▸ Tekstfragment:
#####

De opzichteressen van de nooddorpen
De aan die opleiding afgestudeerde opzichteressen begonnen vaak veel jonger aan hun werk dan Johanna en Louise in hun tijd. Ze kregen veel meer woningen en gezinnen onder hun hoede en ze waren niet zelf betrokken geweest bij de woningverbetering of de bouw van de nieuwe woningen. Hun invloed op het beleid van de gemeentelijke woningdienst was heel gering, maar klachten over het onderhoud van de woningen kregen zij op hun bordje. Daar kwam nog bij dat het aantal gezinnen met een stapeling van problemen heel groot was en dat het vaak heel lastig werd de huren op tijd binnen te krijgen. Hun betrokkenheid bij noodzakelijke huisuitzettingen werd hun in de buurten niet in dank afgenomen. Ook als er wel een andere woning werd toegewezen. Met name in het communistische dagblad De Tribune verschenen al vanaf 1919 regelmatig scherpe kritieken op het functioneren van vaak bij name genoemde opzichteressen. Het vermeende falen van het beleid van de sociaaldemocratische wethouders volkshuisvesting en de directeur van de gemeentelijke woningdienst Arie Keppler, werd met die excessen geïllustreerd.
Asterdorp
De klap op de vuurpijl was de bouw van Asterdorp en de huisvesting daar van ‘ontoelaatbaren’, een aanduiding die vanaf het begin woede wekte. Het was een ommuurd dorpje met één ingang onder de toegangspoort waar de opzichteres kantoor hield.

#####

▸ Onderstaand materiaal:

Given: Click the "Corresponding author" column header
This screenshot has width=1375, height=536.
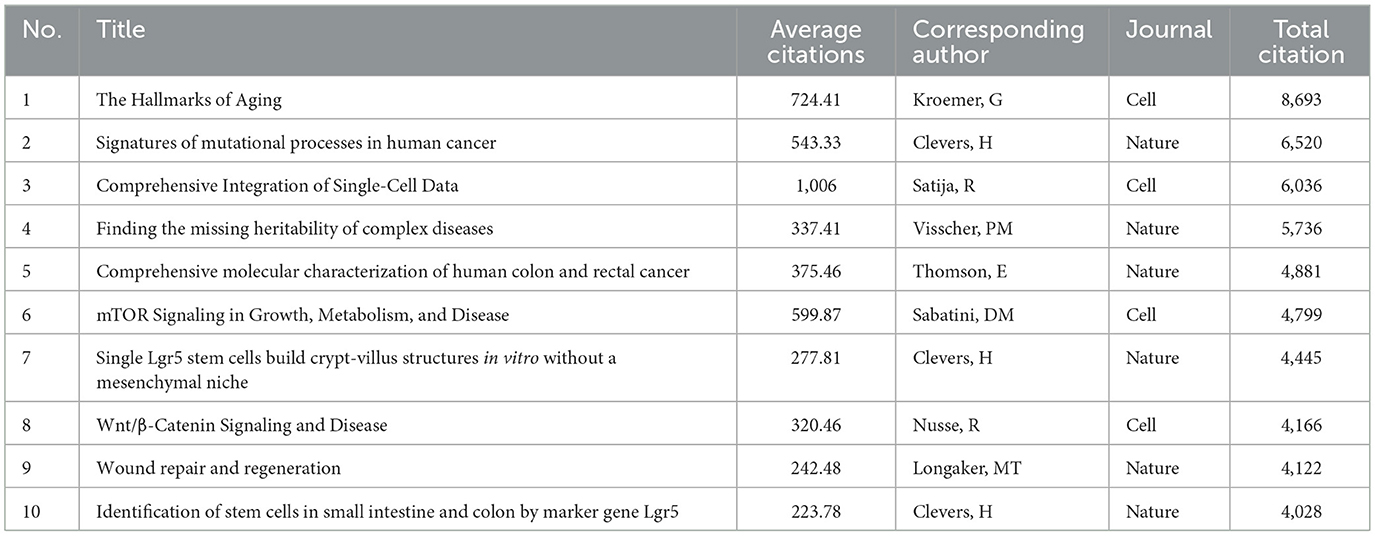Looking at the screenshot, I should point(997,42).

#####

▸ Te beantwoorden vragen:
1. Beantwoord de volgende vragen over de tekst over de opzichteressen van de nooddorpen.
(a) In welk dagblad verschenen vanaf 1919 regelmatig scherpe kritieken op opzichteressen?
(b) Wie was directeur van de gemeentelijke woningdienst?
(c) Waar hield de opzichteres in Asterdorp kantoor?
2. Noem alle personen die in de tekst over de opzichteressen van de nooddorpen bij naam worden genoemd.
3. Schrijf een vervolg op de tekst over de opzichteressen van de nooddorpen dat aansluit op de laatste zin.

▸ Antwoorden per onderdeel:
1.
(a) In het communistische dagblad De Tribune.
(b) Arie Keppler.
(c) Onder de toegangspoort.

2. Johanna, Louise, Arie Keppler

3.
De gezinnen kwamen in Asterdorp in feite tijdelijk onder toezicht te staan en kregen daardoor een negatief stempel opgedrukt. Het idee daarachter was de gezinnen via gerichte begeleiding toe te leiden naar huisvesting en weer zelfstandig wonen in de gewone volkshuisvestingswoningen. Om dat te bereiken moesten de mannen werk vinden om de huur te kunnen betalen, de kinderen moesten goed gevoed en gekleed regelmatig naar school gaan en de woning moest ordelijk bewoond worden. Zeer grote gezinnen met een gestapelde problematiek (schulden, armoede, drankmisbruik, werkloosheid, conflicten met de buren en dergelijke) kun je echter als woningopzichteres niet met wat adviezen in korte tijd klaarstomen voor die overstap. Armoedebestrijding en schuldhulpverlening lukken nu met een keten van sociale instellingen ook moeizaam. Nog meer dan in de nooddorpen en de gewone woonwijken werd het beeld van de opzichteres in Asterdorp ongewild dat van een tirannieke gevangenisbewaarster.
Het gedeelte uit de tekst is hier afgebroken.